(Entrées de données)
================================

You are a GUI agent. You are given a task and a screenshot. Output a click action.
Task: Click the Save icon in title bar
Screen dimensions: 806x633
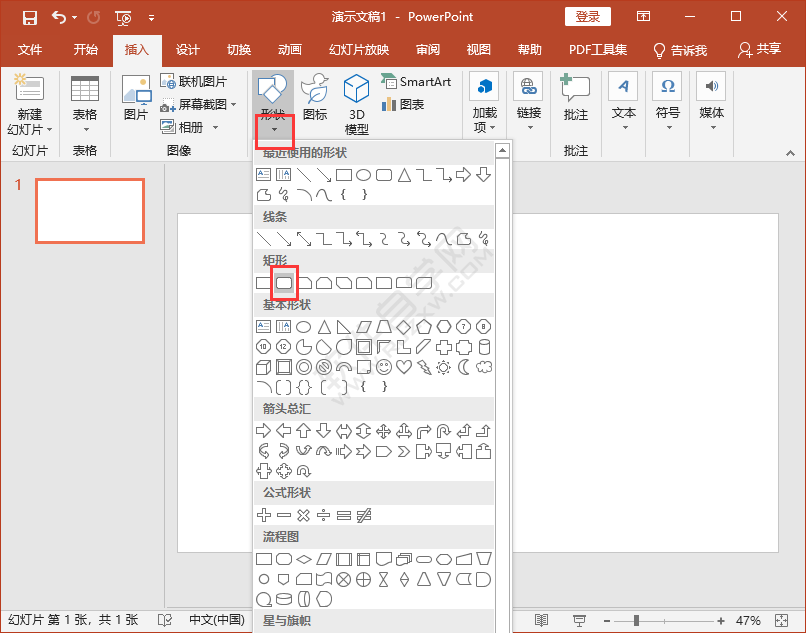[29, 17]
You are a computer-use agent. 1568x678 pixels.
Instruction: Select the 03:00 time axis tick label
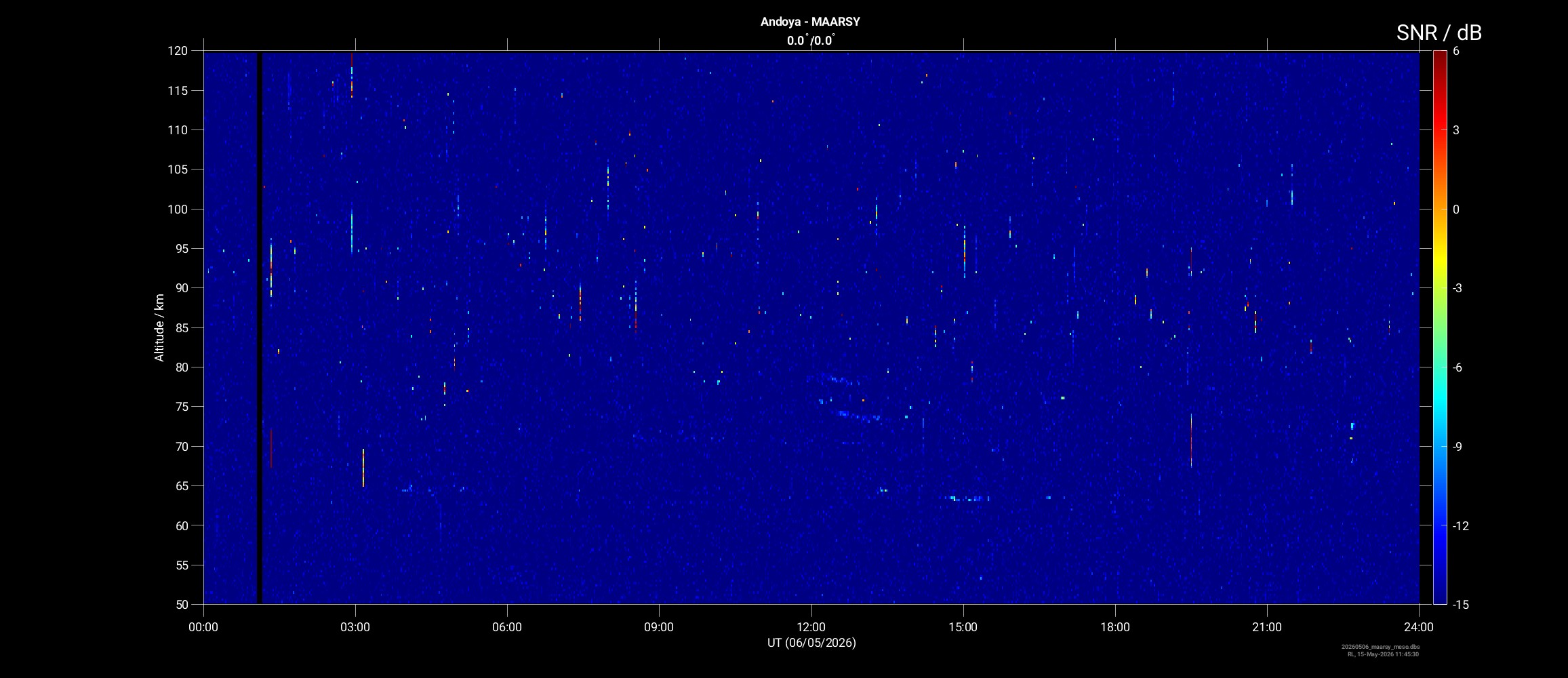[x=355, y=627]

================================

Objectif ->
Reprenez à l'identique chaque ligne des entrées ci-dessus, en omettant les images.

Résultat obtenu ->
You are a GUI agent. You are given a task and a screenshot. Output a click action.
Task: Click the Save icon in title bar
Screen dimensions: 806x633
[29, 17]
You are a computer-use agent. 1568x678 pixels.
Instruction: Select the 03:00 time axis tick label
[x=355, y=627]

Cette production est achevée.